A advogada da Editora Planeta, Rosa M. B. Brandão Bicker, de Brandão e Bicker Advogados Associados, enviou o texto abaixo à redação de Migalhas esclarecendo as razões pelas quais a Editora fechou um acordo com o cantor Roberto Carlos.

As razões do acordo celebrado com o cantor Roberto Carlos

"Muitos têm perguntado porque a Editora Planeta e o autor Paulo César celebraram acordo que culminou na apreensão do livro Roberto Carlos em Detalhes. A resposta é simples: a justiça brasileira, diferentemente da justiça norte-americana, por exemplo, não privilegia a liberdade de expressão. Ambas as partes do processo judicial estavam amparadas por garantias constitucionais, sendo que ambas as garantias estão, inclusive, asseguradas pelo mesmo artigo da Constituição Federal, o quinto.

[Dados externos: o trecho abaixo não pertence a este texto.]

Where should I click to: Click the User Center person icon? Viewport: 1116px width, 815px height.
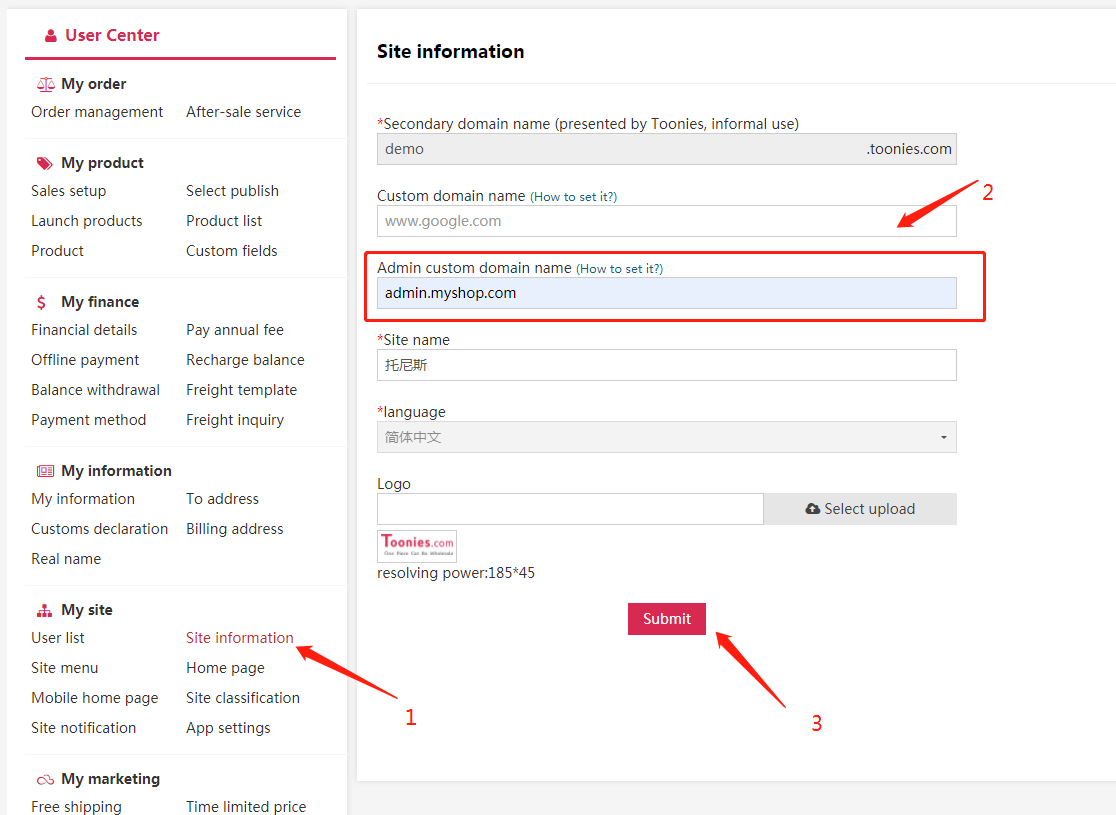tap(51, 36)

Roberto Carlos ingressou com duas ações, uma cível na comarca do Rio de Janeiro, na qual pedia a proibição da venda do livro e uma indenização por danos, e uma criminal na comarca de São Paulo, na qual também pedia a proibição da venda do livro e a condenação do autor e de dois representantes da editora no crime de difamação. Assim que o cantor ingressou com a ação no Rio de Janeiro obteve em caráter liminar uma decisão a seu favor. Nessa decisão, o juiz da causa já demonstrava que o processo estava perdido para a Editora, pois fundamentou a decisão assim :

"A biografia de uma pessoa narra fatos pessoais, íntimos, que se relacionam com o seu nome, imagem e intimidade e outros aspectos dos direitos da personalidade. Portanto, para que terceiro possa publicá-la, necessário é que obtenha a prévia autorização do biografado, interpretação que se extrai do art. 5º, inciso X, da Constituição da República, o qual dispõe serem invioláveis a intimidade, a vida privada e a imagem das pessoas. No mesmo sentido e de maneira mais específica, o art. 20, caput, do Código Civil/02, é claro ao afirmar que a publicação de obra concernente a fatos da intimidade da pessoa deve ser precedida da sua autorização, podendo, na sua falta, ser proibida se tiver idoneidade para causar prejuízo à sua honra, boa fama ou respeitabilidade. Registre-se, nesse ponto, não se desconhecer a existência de princípio constitucional afirmando ser livre a expressão da atividade intelectual e artística, independentemente de censura ou licença (inciso IX do mesmo art. 5º). Todavia, entrecruzados estes princípios, há de prevalecer o primeiro, isto é, aquele que tutela os direitos da personalidade, que garante à pessoa a sua inviolabilidade moral e de sua imagem. Além do mais, conforme mansa jurisprudência, não está compreendido dentro do direito de informar e da livre manifestação do pensamento a apropriação dos direitos de outrem para fins comerciais. Assim, presente a plausibilidade do direito alegado pelo autor da causa, ante a necessidade da sua prévia autorização para a publicação e para a exploração comercial da sua biografia. Presente, ainda, o requisito do receio de dano irreparável ou de difícil reparação (art. 273, I, do CPC), na medida em que, não concedida a medida ora pleiteada, permanecerá a comercialização da obra, fazendo com que novas pessoas tomem conhecimento de fatos cujo sigilo o autor quer e tem o direito de preservar. Ante o exposto, defiro a antecipação dos efeitos da tutela, para determinar aos réus a interrupção da publicação, da distribuição e da comercialização do livro 'Roberto Carlos em Detalhes', em todo o território nacional, no prazo de três dias, sob pena do pagamento de multa diária de R$ 50.000,00 (cinqüenta mil reais)".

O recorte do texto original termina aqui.